EXERCISE
Set down exactly the lines below, starting at the one that contains "Click the orange" and ending at the one that contains "This screenshot has width=1387, height=868.", with both of those lines included and nothing else.

*** Opening of MATERIAL FOR THIS EXERCISE ***

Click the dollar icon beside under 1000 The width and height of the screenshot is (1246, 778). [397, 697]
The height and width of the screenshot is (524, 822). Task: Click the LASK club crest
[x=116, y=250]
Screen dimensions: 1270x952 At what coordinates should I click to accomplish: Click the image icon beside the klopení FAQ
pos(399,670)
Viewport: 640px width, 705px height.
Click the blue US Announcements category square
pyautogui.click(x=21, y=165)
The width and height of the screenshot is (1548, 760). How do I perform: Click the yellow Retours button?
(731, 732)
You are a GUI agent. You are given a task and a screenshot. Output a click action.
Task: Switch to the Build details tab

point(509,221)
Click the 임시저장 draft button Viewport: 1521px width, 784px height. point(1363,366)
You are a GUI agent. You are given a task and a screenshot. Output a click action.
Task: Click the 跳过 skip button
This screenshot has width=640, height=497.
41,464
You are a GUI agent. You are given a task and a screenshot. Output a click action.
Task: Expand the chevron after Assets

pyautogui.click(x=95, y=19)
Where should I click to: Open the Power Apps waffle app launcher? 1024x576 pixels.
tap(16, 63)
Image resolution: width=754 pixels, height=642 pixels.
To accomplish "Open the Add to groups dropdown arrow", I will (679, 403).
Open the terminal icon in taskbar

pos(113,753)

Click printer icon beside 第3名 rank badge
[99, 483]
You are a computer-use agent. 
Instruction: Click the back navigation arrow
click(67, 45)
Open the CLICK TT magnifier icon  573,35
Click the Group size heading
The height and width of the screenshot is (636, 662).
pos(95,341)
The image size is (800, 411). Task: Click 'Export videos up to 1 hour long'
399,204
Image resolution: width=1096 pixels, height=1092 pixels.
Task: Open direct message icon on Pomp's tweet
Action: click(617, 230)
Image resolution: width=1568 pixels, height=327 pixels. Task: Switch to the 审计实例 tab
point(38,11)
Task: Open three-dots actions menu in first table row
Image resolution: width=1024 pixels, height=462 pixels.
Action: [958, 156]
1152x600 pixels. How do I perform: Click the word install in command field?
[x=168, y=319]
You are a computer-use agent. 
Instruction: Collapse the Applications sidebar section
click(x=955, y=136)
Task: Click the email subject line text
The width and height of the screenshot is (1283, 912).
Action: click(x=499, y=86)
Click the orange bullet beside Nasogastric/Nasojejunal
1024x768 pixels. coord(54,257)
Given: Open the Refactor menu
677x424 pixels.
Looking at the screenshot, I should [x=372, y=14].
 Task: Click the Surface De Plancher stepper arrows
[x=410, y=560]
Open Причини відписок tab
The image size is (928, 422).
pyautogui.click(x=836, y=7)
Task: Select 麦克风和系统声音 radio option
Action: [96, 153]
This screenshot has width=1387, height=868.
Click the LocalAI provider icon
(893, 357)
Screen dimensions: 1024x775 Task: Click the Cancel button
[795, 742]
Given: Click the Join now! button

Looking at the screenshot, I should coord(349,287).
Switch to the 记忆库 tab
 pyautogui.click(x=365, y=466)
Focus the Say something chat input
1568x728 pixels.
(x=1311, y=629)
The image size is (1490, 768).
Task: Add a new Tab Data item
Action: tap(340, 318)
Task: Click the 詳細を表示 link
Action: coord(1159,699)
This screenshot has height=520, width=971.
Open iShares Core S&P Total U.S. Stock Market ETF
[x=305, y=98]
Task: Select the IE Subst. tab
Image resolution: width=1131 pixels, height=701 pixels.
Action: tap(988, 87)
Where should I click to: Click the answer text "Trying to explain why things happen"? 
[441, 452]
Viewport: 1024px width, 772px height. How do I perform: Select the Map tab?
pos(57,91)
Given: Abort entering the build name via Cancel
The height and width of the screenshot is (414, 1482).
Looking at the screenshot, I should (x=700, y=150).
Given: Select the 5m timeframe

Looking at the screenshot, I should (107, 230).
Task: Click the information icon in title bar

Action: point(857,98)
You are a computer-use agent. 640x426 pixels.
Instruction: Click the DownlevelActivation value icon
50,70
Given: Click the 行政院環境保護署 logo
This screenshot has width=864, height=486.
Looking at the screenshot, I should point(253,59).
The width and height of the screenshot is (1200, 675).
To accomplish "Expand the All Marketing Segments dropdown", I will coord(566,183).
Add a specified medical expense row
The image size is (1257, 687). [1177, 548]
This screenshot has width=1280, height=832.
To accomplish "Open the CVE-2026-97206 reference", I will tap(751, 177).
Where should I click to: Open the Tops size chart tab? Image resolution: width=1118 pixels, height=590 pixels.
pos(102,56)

*** Close of MATERIAL FOR THIS EXERCISE ***

RESPONSE BOX
Click the orange bullet beside Nasogastric/Nasojejunal
1024x768 pixels. coord(54,257)
Given: Open the Refactor menu
677x424 pixels.
Looking at the screenshot, I should [x=372, y=14].
 Task: Click the Surface De Plancher stepper arrows
[x=410, y=560]
Open Причини відписок tab
The image size is (928, 422).
pyautogui.click(x=836, y=7)
Task: Select 麦克风和系统声音 radio option
Action: [96, 153]
This screenshot has width=1387, height=868.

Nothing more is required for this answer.